◆ **What you need to do**
1 - Revise the section of the Yemen airstrikes article starting with "Yet the administration" and going on through "a decade ago.", replacing "airstrikes" with "bombing raids".
2 - In the Yemen airstrikes article, on which program did Rubio say the strikes would continue until the U.S. had gotten rid of the Houthis?

Photo: Osamah Abdulrahman/AP

President Donald Trump launched massive airstrikes on Yemen over the weekend, with a reported toll of 53 people killed and around 100 injured. The salvo marked a revival of a full-fledged unauthorized war by the U.S. against one of the poorest countries in the world.

Framed by the U.S. as a move to protect crucial Red Sea shipping lanes, the illegal escalation is a shift from the retaliatory strikes of the Biden administration to what appears to be the return to a full-scale regime change war. Secretary of State Marco Rubio was unequivocal in declaring that the U.S. would be playing policeman to the world.

Trump is barreling toward more bloodshed in the Middle East.

“We’re doing the world a favor by getting rid of these guys and their ability to strike global shipping,” he said.

The escalation makes for awkward politics in America. Trump ran on ending wars, emphasizing his desire to avoid new wars in his inaugural address. In turn, his “America First” loyalists — whatever their motives — are cheering his deal-making with the aim of ending the war in Ukraine.

Yet the administration now barreling toward more bloodshed in the Middle East, where both Trump and Joe Biden have let brutal allies run amok while trying to extricate the U.S. itself from regional conflicts. Now the Trump administration is pushing an explicitly deeper and more involved intervention in Yemen.

In an interview on “Face the Nation” on Sunday, Rubio said the airstrikes are not “a message” or a “one-off” and will continue until the U.S. has gotten rid of the Houthis, the Yemeni rebel group that took control of large swaths of the country a decade ago.

◆ **Stored data**
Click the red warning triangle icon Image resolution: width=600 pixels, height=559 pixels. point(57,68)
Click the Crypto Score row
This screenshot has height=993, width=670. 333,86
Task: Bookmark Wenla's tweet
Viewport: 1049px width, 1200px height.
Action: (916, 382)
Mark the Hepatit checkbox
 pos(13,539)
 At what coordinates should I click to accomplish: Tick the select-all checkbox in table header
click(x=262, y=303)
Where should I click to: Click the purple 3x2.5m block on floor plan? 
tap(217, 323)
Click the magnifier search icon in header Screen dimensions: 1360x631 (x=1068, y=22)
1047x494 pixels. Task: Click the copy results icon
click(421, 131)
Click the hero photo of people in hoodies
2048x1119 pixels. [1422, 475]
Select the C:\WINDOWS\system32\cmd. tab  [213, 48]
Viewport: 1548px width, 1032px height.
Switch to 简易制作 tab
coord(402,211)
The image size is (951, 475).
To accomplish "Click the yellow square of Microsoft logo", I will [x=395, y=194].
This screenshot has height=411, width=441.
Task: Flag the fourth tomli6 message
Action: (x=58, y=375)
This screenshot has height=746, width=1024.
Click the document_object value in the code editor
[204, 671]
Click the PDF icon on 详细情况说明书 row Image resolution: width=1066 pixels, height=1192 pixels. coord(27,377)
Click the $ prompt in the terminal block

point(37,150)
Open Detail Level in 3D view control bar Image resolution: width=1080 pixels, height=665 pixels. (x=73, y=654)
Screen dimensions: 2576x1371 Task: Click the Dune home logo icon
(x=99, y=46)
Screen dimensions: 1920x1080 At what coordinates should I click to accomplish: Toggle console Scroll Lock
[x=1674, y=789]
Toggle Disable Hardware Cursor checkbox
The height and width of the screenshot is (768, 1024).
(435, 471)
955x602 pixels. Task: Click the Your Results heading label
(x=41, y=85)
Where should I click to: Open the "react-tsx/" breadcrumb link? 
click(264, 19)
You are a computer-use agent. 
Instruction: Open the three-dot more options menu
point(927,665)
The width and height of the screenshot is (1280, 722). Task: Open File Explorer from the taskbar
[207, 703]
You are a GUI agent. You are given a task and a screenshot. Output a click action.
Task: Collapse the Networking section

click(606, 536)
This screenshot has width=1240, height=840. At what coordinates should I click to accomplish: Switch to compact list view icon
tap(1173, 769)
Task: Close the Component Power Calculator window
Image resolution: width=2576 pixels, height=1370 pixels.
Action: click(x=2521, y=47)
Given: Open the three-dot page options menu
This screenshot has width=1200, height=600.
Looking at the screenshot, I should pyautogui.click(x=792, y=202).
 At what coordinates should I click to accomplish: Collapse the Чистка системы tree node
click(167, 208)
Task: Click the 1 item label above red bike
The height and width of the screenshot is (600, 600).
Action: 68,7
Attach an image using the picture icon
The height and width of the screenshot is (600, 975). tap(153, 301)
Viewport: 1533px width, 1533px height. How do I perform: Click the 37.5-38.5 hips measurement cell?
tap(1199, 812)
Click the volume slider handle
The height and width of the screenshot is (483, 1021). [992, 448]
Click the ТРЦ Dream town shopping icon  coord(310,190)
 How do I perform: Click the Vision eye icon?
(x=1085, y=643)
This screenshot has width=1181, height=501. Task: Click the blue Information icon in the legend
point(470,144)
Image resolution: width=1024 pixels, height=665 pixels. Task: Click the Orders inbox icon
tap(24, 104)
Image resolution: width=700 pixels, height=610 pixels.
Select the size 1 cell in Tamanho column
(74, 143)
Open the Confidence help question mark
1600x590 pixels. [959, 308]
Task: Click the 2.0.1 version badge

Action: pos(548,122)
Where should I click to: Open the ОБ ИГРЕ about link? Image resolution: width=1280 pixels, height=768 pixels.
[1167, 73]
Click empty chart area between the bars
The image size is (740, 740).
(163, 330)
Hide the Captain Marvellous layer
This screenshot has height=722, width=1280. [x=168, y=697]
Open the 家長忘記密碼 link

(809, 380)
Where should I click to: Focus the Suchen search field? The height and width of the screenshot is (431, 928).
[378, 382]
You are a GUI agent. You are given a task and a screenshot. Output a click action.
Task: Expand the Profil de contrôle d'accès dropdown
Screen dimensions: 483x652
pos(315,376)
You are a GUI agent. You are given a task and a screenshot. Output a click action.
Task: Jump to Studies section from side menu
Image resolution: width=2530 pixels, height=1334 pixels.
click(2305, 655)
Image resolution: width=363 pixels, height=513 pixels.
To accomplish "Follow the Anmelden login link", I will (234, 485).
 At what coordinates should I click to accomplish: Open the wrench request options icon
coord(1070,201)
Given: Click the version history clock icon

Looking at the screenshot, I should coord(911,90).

◆ **Task responses**
1 -
Yet the administration now barreling toward more bloodshed in the Middle East, where both Trump and Joe Biden have let brutal allies run amok while trying to extricate the U.S. itself from regional conflicts. Now the Trump administration is pushing an explicitly deeper and more involved intervention in Yemen.

In an interview on “Face the Nation” on Sunday, Rubio said the bombing raids are not “a message” or a “one-off” and will continue until the U.S. has gotten rid of the Houthis, the Yemeni rebel group that took control of large swaths of the country a decade ago.

2 - "Face the Nation"